Нужно добавить, что кабинет соединялся проходами, прикрытыми цветистыми занавесями, еще с четырьмя помещениями, в каждом из которых имелся свой центральный столб; одно занимал визирь Халиль, другое являлось своего рода спальней, еще одно служило конюшней скакуну султана, а четвертое принадлежало не кому иному, как нашему старому загадочному знакомцу – индийскому князю.

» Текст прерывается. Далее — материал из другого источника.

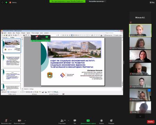The width and height of the screenshot is (156, 125).
Task: Open the slide show menu in PowerPoint
Action: pyautogui.click(x=35, y=33)
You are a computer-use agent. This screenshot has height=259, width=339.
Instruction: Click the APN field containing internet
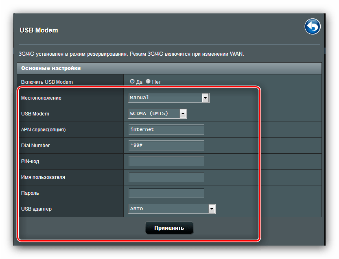[166, 129]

Магомет был облачен в полудоспех, то есть шея, предплечья и тело были покрыты кольчугой, самой легкой и гибкой из всех, какие изготавливают на Востоке, изысканно позлащенной, а что касается формы – точно совпадавшей с той, которую постоянно носил граф Корти. На ногах были шаровары из желтого шелка, плотно присборенные на лодыжках. Остроносые туфли из красной кожи дополняли наряд; впрочем, следует упомянуть также хлыст с тяжелой рукояткой и длинным ремнем. Если бы граф Корти увидел Магомета в эту минуту, он признал бы в нем того самого инженера, который прямо у него на глазах размечал прокладку траншеи и за которым он в то утро следил с таким интересом.

Церемониймейстер, как подобает, простерся перед повелителем и остался в этой позе ожидать его распоряжений.

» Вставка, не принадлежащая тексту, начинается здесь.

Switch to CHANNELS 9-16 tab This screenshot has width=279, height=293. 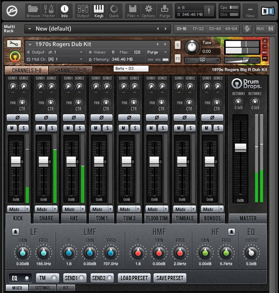(x=70, y=70)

– Принеси воды. Меня мучает жажда.

Воду принесли.

– Позови индийского князя.

Появился князь в своем обычном облачении: шапочка и камзол из черного бархата, шаровары и туфли без задников. Волосы и бороду он отпустил длиннее, чем в константинопольские времена, и оттого казался изможденнее и дряхлее прежнего, в прочем же не переменился. Он тоже пал ниц, однако, опускаясь на колени, бросил на султана быстрый взгляд, пытаясь угадать не столько его замыслы, сколько настроение.

– Можешь идти.

Эти слова относились к церемониймейстеру.

Когда царедворец удалился, Магомет обратился к индийскому князю – щеки его пылали, глаза испускали свет.

– Велик Аллах. Все ему под силу. Кто станет говорить «нет», когда он говорит «да»? Кто способен противиться его воле? Поздравь меня и возрадуйся со мною, князь. Он на моей стороне. Это его голос звучал в грохоте моих орудий. Поздравь меня и возрадуйся. Константинополь – мой! Башни, которые простояли века, стены, которые обратили в бегство стольких завоевателей, – смотри, они шатаются и готовы упасть! Я сотру их в пыль. Город, который стоял препоной на пути истинной веры, будет обращен в нее в одночасье. Церкви я превращу в мечети. Поздравь меня и возрадуйся! Как не излить душу, зная, что Аллах избрал ее для столь великих свершений? Встань, о князь, и возрадуйся вместе со мной!

Он схватил меч Соломона и, охваченный экстазом, принялся мерить комнату шагами и взмахивать своим оружием.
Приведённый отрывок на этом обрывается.